Mycetoma a chronic subcutaneous infection caused by actinomycetes or fungi results in a granulomatous inflammatory response in the deep dermis and subcutaneous tissue, which extends to the underlying bone. Mycetoma is characterized by the formation of grains containing aggregates of the causative organisms that may be discharged onto the skin surface through multiple sinuses.

Mycetoma caused by microaerophilic actinomycetes is termed actinomycetoma, and mycetoma caused by true fungi is called eumycetoma.

These conditions are to be differentiated from actinomycosis, which is an endogenous suppurative infection caused by Actinomyces israelii or other species of Actinomyces or related bacteria, affecting the cervical-facial, thoracic, and pelvic sites.

The term mycetoma can also be found incorrectly referring to a fungus ball in a preexisting cavity in the lung or within a paranasal sinus, most often caused byAspergillus species.

The body parts affected most commonly in persons with mycetoma include the foot or lower leg, with infection of the dorsal aspect of the forefoot being typical. The hand is the next most common location; however, mycetoma lesions can occur anywhere on the body. Lesions on the chest and back are frequently caused by Nocardia species, whereas lesions on the head and neck are usually caused by Streptomyces somaliensis.

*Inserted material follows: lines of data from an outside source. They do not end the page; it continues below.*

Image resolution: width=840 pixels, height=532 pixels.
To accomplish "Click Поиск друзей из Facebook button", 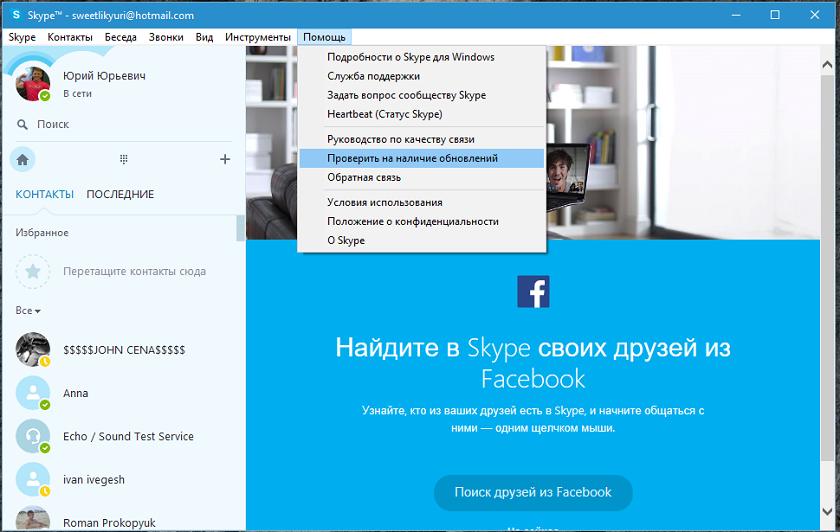I will (533, 492).
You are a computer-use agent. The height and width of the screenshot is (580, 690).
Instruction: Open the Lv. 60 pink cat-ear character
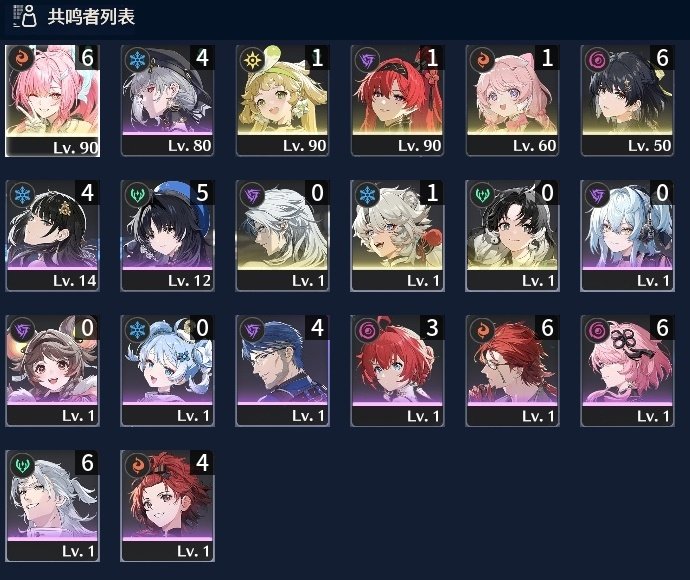(512, 101)
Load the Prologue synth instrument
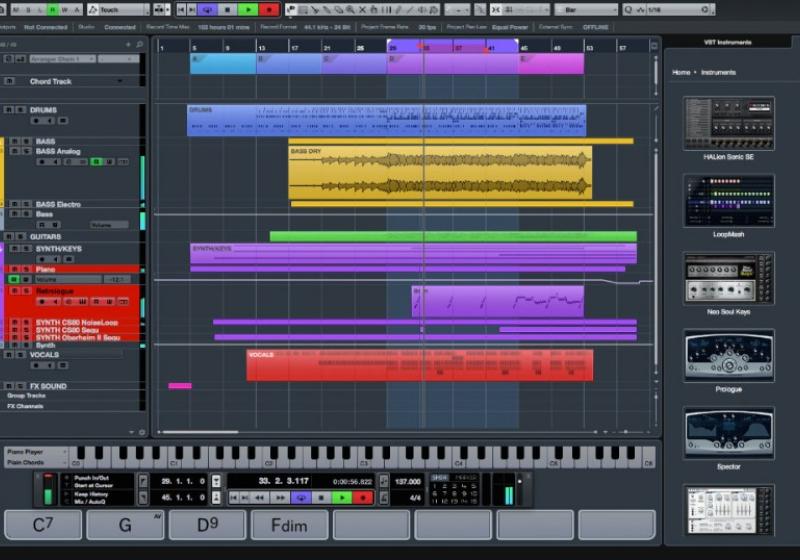 728,355
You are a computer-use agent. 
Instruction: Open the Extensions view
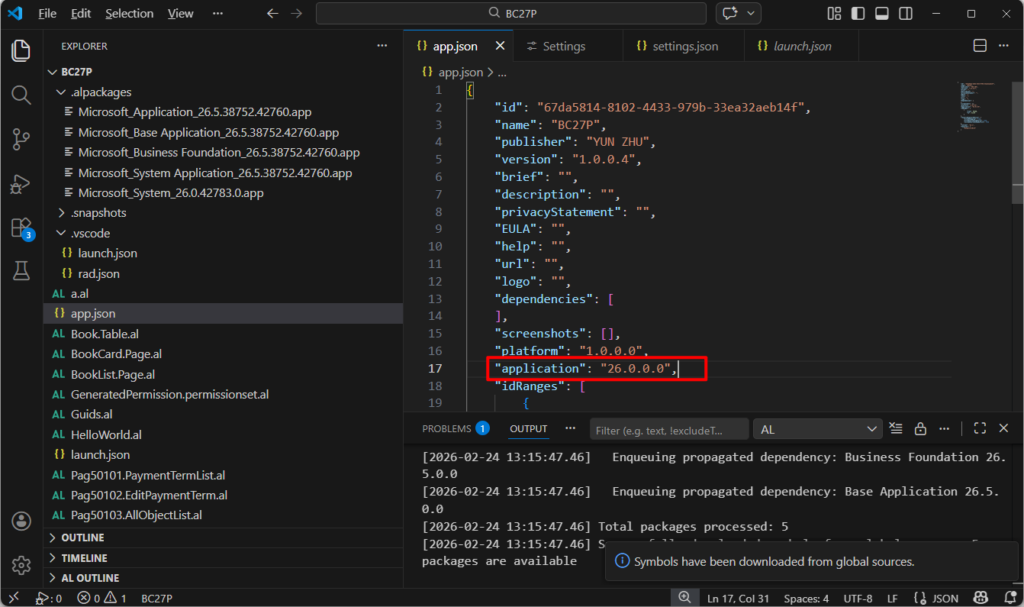point(21,227)
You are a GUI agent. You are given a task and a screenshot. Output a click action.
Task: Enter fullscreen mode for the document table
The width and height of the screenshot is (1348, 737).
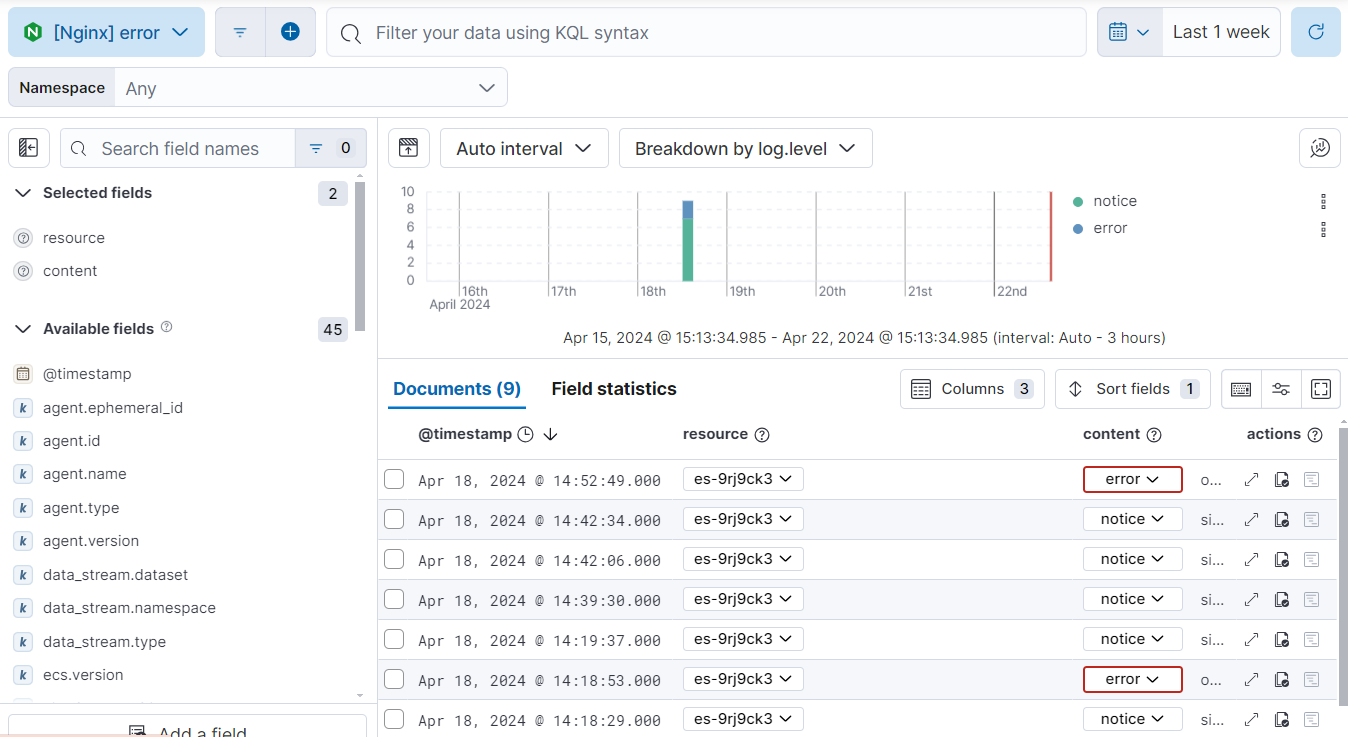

The causative organism enters through sites of local trauma (eg; cut on the hand, foot splinter, local trauma related to carrying soil-contaminated material). A neutrophilic response initially occurs, which may be followed by a granulomatous reaction. Spread occurs through skin facial planes and can involve the bone. Hematogenous or lymphatic spread is uncommon.

Treatment of eumycetoma remains problematic. In the treatment of mycetoma, antibiotic or antifungal therapy should be attempted first and may need to be combined with surgery, especially for eumycetoma lesions in the extremities.

External beam radiotherapy in doses ranging from 3.5-14 Gy has been considered successful treatment in a few selected cases.